Los investigadores consideran que las organizaciones criminales han modificado parte de su funcionamiento durante los últimos años. En lugar de grandes estructuras completamente jerarquizadas, algunas bandas operan mediante células más pequeñas y flexibles que pueden reorganizarse rápidamente cuando alguno de sus integrantes es capturado o abatido. Ese modelo dificulta las labores de inteligencia y permite que nuevos grupos aparezcan con relativa rapidez para ocupar territorios estratégicos.

Otro elemento que preocupa a las autoridades es el uso cada vez más frecuente del sicariato como mecanismo para resolver disputas entre organizaciones ilegales. En numerosos homicidios registrados durante junio, los responsables actuaron utilizando motocicletas para facilitar la huida después de cometer los ataques. Esa modalidad continúa siendo una de las principales características de la violencia urbana en Barranquilla y representa uno de los mayores desafíos para los organismos encargados de la investigación criminal.

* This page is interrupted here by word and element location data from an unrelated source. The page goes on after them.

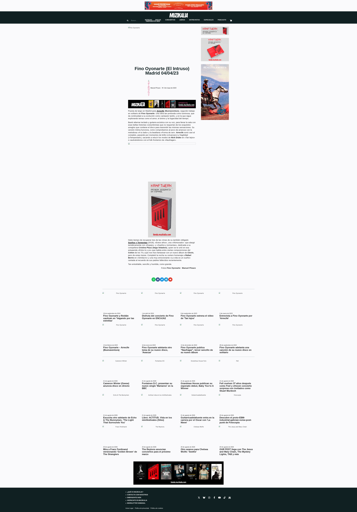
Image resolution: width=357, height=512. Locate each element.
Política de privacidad (142, 508)
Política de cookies (157, 508)
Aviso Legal (129, 508)
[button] (148, 20)
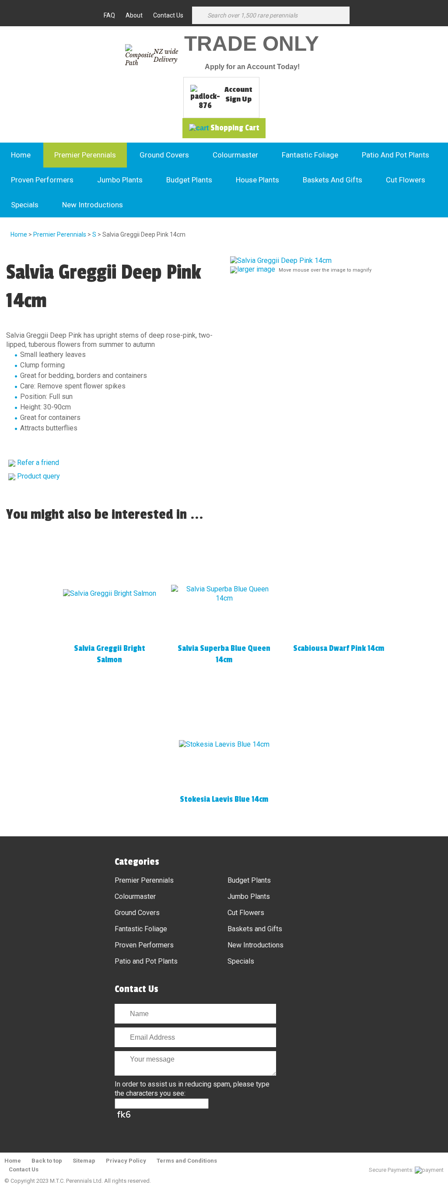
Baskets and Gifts (332, 179)
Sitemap (84, 1161)
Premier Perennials (85, 154)
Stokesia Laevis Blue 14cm (224, 799)
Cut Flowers (405, 179)
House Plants (257, 179)
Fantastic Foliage (310, 154)
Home (21, 154)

Mientras las cifras aumentan, los habitantes de diferentes barrios expresan preocupación por el impacto cotidiano de la violencia. Comerciantes y pequeños empresarios manifiestan temor frente a posibles casos de extorsión, mientras numerosas familias observan con incertidumbre el incremento de los hechos violentos ocurridos cerca de zonas residenciales y comerciales. Aunque la presencia policial ha sido reforzada en varios sectores, los episodios registrados durante junio muestran que el desafío continúa siendo considerable.

Frente a este escenario, las autoridades anunciaron la continuidad de operaciones dirigidas a identificar a los integrantes de la nueva estructura criminal y a capturar a sus principales responsables. Paralelamente, la Fiscalía avanza en la recopilación de pruebas para esclarecer los homicidios ocurridos durante el mes y establecer si existe conexión entre varios de los casos investigados. Los organismos de inteligencia también trabajan en la identificación de posibles alianzas entre grupos delincuenciales con presencia en Barranquilla y otras zonas de la región Caribe.

Especialistas en seguridad advierten que el comportamiento de las cifras demuestra que el fenómeno de la violencia no puede analizarse únicamente desde el número de capturas. Las organizaciones criminales suelen adaptarse rápidamente a los cambios, sustituyendo líderes y reorganizando sus redes operativas. Por ello, consideran que el debilitamiento de estas estructuras requiere investigaciones sostenidas, acciones coordinadas entre las instituciones y estrategias orientadas a afectar sus fuentes de financiación, además de la persecución penal de sus integrantes.

El cierre de junio deja así una fotografía preocupante para Barranquilla. Los 133 homicidios registrados durante el mes, el incremento frente al año anterior y la aparición de una nueva organización criminal constituyen señales que mantienen en alerta a las autoridades. Mientras continúan las investigaciones para esclarecer cada uno de los casos y determinar la dimensión real del nuevo grupo delincuencial, la ciudad enfrenta el reto de contener una espiral de violencia que continúa transformándose y que sigue representando uno de los principales desafíos para la seguridad pública en la región Caribe colombiana.